Votos perpétuos da nova carmelita convidam “a ir mais além do que os projectos humanos”, sublinhou o Bispo de Aveiro.
“Eu, Maria da Conceição de São José (…), nas vossas mãos, madre prioresa, consagro-me a Deus omnipotente por meio dos votos de pobreza, obediência e castidade para sempre”. Com estas palavras, Maria da Conceição, na tarde de Domingo, 19 de Março, dia litúrgico de S. José, de joelhos, diante da superiora do Carmelo de S. Bernardo, fez a profissão solene que a tornou plenamente carmelita. De seguida, recebeu o véu preto, sinal da consagração definitiva.
A profissão solene realizou-se durante a celebração eucarística presidida por D. António Marcelino. Familiares da Maria da Conceição, fiéis de Estarreja, de onde é natural, ou simples amigos da nova carmelita e da comunidade religiosa encheram por completo a igreja do Carmelo de S. Bernardo.
Absoluto de Deus
Na homilia, o Bispo de Aveiro realçou o “momento rico da vida da Igreja”, a “aventura da esperança” em que “Deus é protagonista”. “Ela [Maria da Conceição] é mediadora para que o absoluto de Deus aconteça em nós”, disse D. António, sublinhando que o seguimento de Deus, a santidade, é um apelo que não exclui nenhum cristão: “Todos somos chamados à santidade, a ir mais além, mais além do que os nossos próprios projectos humanos”. E para que não restassem dúvidas, nomeou as várias possibilidades de realização desse ideal: no matrimónio, como solteiro dedicado a Deus, consagrado, padre diocesano, enfim, “como cristãos que têm de crescer até à estatura de Jesus Cristo”.

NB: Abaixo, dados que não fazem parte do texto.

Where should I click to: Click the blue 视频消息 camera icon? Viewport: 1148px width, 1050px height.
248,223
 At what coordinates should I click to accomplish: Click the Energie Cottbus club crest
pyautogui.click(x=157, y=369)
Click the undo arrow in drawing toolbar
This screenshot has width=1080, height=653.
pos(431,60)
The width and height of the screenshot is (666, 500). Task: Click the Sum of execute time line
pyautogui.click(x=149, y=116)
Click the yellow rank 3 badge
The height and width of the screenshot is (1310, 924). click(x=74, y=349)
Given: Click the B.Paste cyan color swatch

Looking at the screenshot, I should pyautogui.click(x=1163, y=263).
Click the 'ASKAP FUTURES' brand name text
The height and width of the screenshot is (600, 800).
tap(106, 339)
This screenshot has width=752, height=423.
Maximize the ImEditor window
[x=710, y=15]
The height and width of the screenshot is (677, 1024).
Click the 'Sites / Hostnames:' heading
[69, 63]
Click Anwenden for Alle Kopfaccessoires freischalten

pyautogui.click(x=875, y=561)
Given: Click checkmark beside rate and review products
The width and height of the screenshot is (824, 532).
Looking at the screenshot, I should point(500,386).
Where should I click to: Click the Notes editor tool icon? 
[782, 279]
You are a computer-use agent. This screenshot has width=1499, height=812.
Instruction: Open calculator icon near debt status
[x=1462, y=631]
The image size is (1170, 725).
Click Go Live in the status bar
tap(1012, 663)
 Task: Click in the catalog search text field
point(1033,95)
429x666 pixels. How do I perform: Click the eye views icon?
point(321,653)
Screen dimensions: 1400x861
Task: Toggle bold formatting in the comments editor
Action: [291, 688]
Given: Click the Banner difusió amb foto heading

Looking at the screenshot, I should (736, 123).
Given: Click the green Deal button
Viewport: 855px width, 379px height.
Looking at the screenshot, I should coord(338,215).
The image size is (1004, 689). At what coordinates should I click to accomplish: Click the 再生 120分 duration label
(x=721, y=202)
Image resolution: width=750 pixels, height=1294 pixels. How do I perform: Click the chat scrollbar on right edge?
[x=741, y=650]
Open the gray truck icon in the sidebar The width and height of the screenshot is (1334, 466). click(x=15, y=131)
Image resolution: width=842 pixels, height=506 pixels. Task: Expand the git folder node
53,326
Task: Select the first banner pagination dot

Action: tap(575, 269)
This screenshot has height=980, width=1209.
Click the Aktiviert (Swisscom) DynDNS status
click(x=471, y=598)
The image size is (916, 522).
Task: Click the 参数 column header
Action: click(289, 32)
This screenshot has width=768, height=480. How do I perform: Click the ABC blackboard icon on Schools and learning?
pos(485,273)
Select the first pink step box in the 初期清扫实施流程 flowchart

No momento de acção de graças, uma catequista de Estarreja lembrou a disponibilidade com que a Maria da Conceição se dedicava à catequese e animação de grupos de jovens, na paróquia de S. Tiago de Beduído: “Era já um sinal do que com alegria estamos hoje a celebrar”. E acrescentou: “Pedimos que mantenha sempre vivo o entusiasmo do seu sim” e que “pelas suas preces (…) nos tornemos mais assíduos à oração” e “escutemos a fé que dá sentido à vida”. A nova carmelita agradeceu aos seus pais, irmãos e familiares e lembrou o acompanhamento espiritual do seu pároco, Pe António Fragoso (que não pôde estar presente devido à procissão dos Passos em Estarreja) e do Pe Ângelo, que se deslocou do mosteiro de Singeverga a Aveiro para participar na celebração. J.P.F.